▶ **Source excerpt**:
......

Just over a week ago I was having lunch in a bustling restaurant in Byron Bay. While waiting for the food I was scanning a bookshelf with my four month old Charlie slung on my hip. A young woman, probably about eighteen, turned around from her table and asked me timidly “Do you mind if I look at your baby?” Her father stood up smiling “She’s studying to be a midwife” he declared proudly.

I was so touched by this moment. Knowing first handedly the deeply beautiful and essential influence doulas and midwives can have on your birth experience, I was grateful for the service this young girl had committed to. Beyond that, I was so impressed by her loving, supportive father, who obviously understood the merit of her humble undertaking.

Midwives and obstetricians facilitate the miraculous; In their daily work they come so close to the divine; they see women reach into the bony depths of pain and they direct them to tap into the lioness of strength within, cheerleeding them upwards. They help to safely bring babies into this world. These people have a stamina, a dedication and a tenderness that is quite awesome.

This week we open the second book of the Torah with Parshat Shemot. We are about to dive into the story of Moses and the Exodus from Egypt. It is the defining narrative of greater Jewish History - a tale we reference on a daily basis in multiple prayers. When it is recounted briefly, it is dominated by a cast of male characters - Moses, Pharaoh, Aaron. But it is really impossible to garner the essence of this story without including some powerful women - women without whom our fate could have certainly been different.

It begins with Yocheved, Moses’s mother. She is the youngest daughter of Levi, and said to be the the seventieth soul of Jacob’s descent. She was conceived in the land of Canaan, but birthed just as Jacob’s family entered Egypt where they moved to escape the famine. Yocheved bridged two worlds - she was inextricably connected to the land in which divine oneness existed, and yet she also experienced exile. Because she held both these realms in her being, she became the mother of the man who would also bridge worlds and lead the Jewish people to freedom.

In this parsha we are also introduced to the midwives Shifrah and Puah. When Pharaoh learns from his sorcerers that the saviour of the Jewish people will soon arrive, he makes these two women responsible for killing every Jewish boy that is born. The most common understanding is that Shifra and Puah are in fact Yocheved and her daughter Miriam (Moses & Aaron’s elder sister). The women heroically defy Pharaoh’s instruction, secretly birthing and protecting a generation of babies, risking their own lives in the process. When Yocheved’s husband Amram suggests they separate to avoid bringing more children into the world who will be subject to the same decree, it is Yocheved who draws upon intense faith that the babies will be saved, and insists they remain together.

Soon after, the young, intuitive Miriam receives prophecy that her baby brother Moses will be the one to deliver the Hebrew people from their bondage. Yocheved prepares a basket, and with all the inexplicable pain, fear, hope and love a mother could have in that moment, she places her precious son into the nile, praying for his survival.

......

▶ **What you will do**: In the essay on midwives and Parshat Shemot, copy the passage word for word, beginning at the words "In this parsha" and stopping after "they remain together.".

▶ **Supplied data**:
......

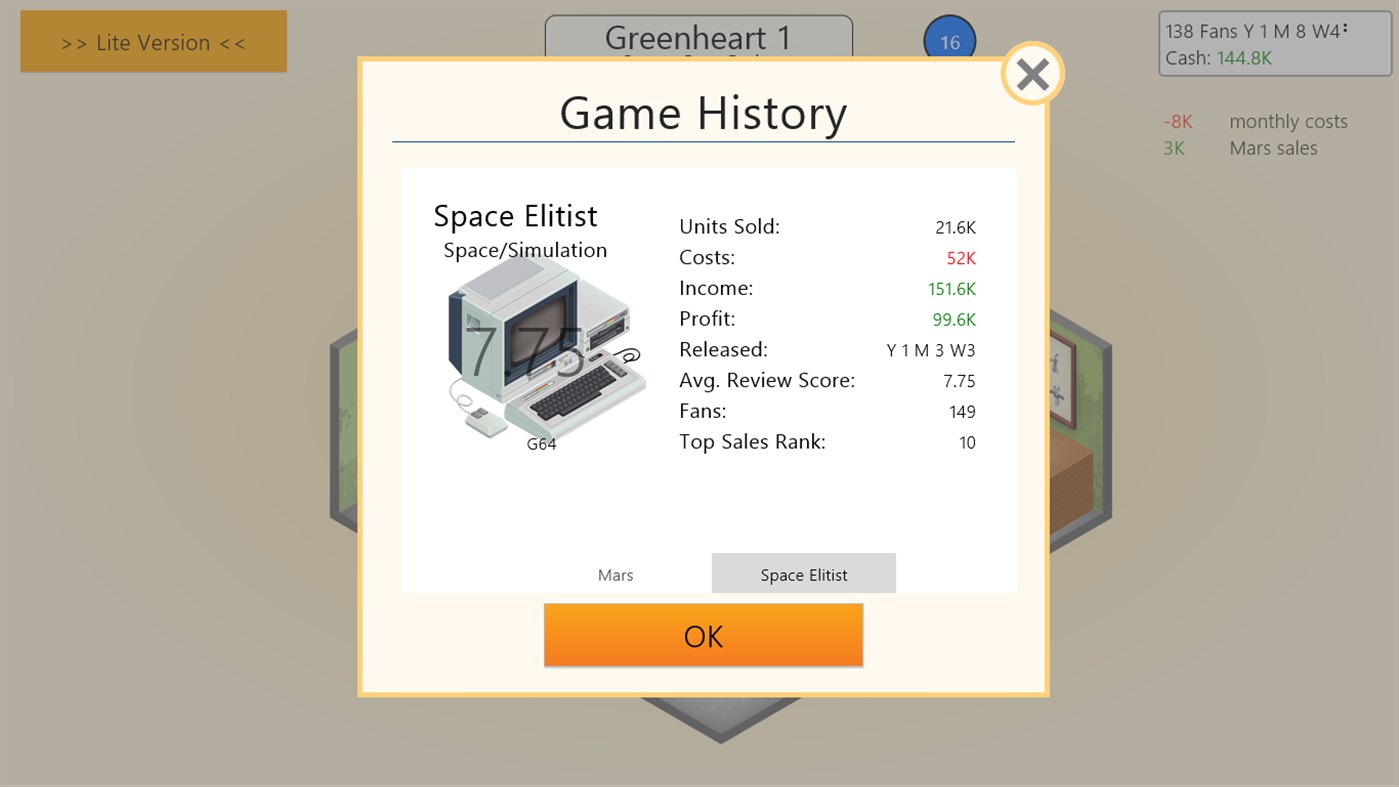The width and height of the screenshot is (1399, 787).
Task: Select the Space/Simulation genre label
Action: [x=524, y=250]
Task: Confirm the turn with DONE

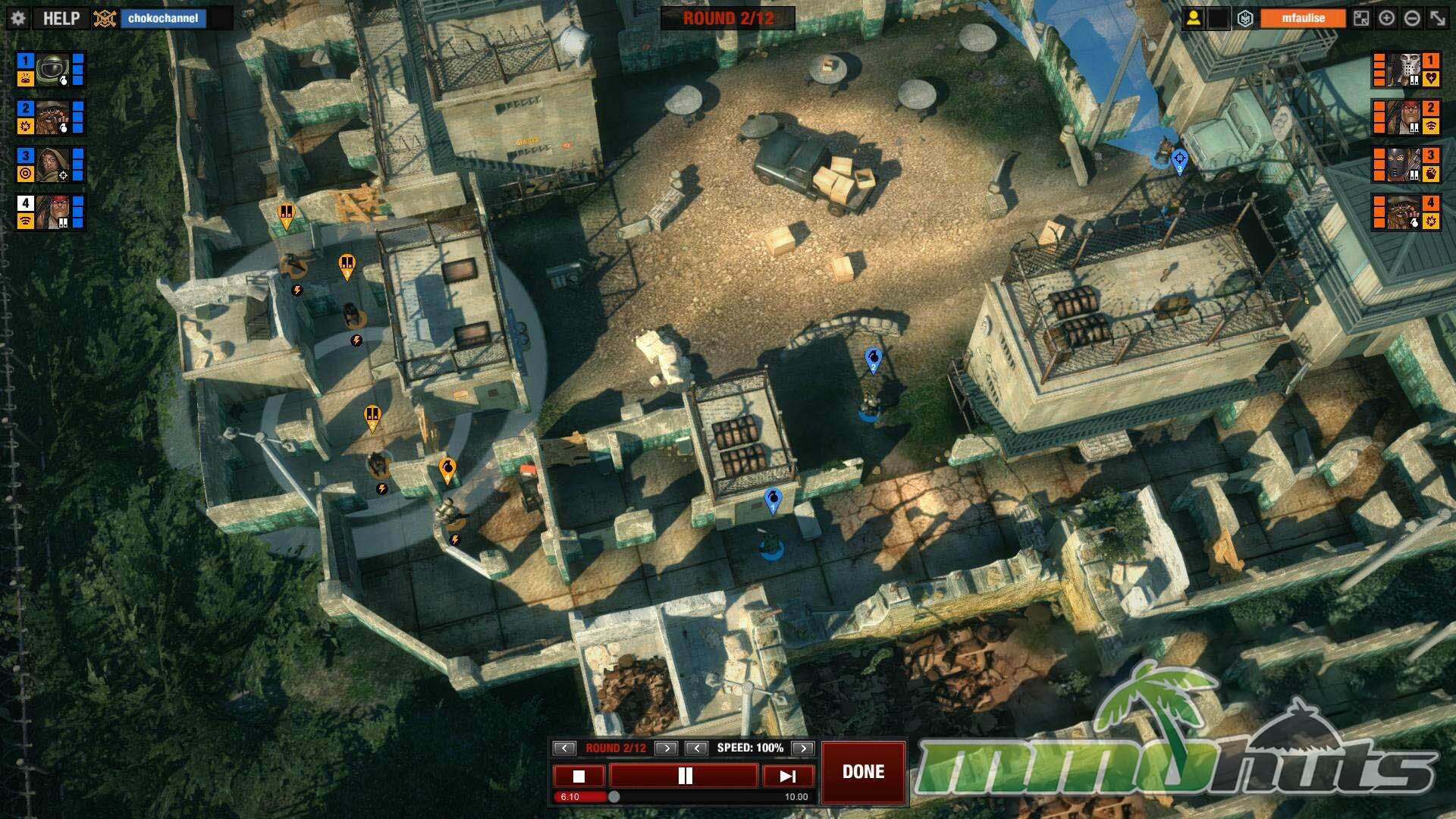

......

▶ **Answer to this problem**:
In this parsha we are also introduced to the midwives Shifrah and Puah. When Pharaoh learns from his sorcerers that the saviour of the Jewish people will soon arrive, he makes these two women responsible for killing every Jewish boy that is born. The most common understanding is that Shifra and Puah are in fact Yocheved and her daughter Miriam (Moses & Aaron’s elder sister). The women heroically defy Pharaoh’s instruction, secretly birthing and protecting a generation of babies, risking their own lives in the process. When Yocheved’s husband Amram suggests they separate to avoid bringing more children into the world who will be subject to the same decree, it is Yocheved who draws upon intense faith that the babies will be saved, and insists they remain together.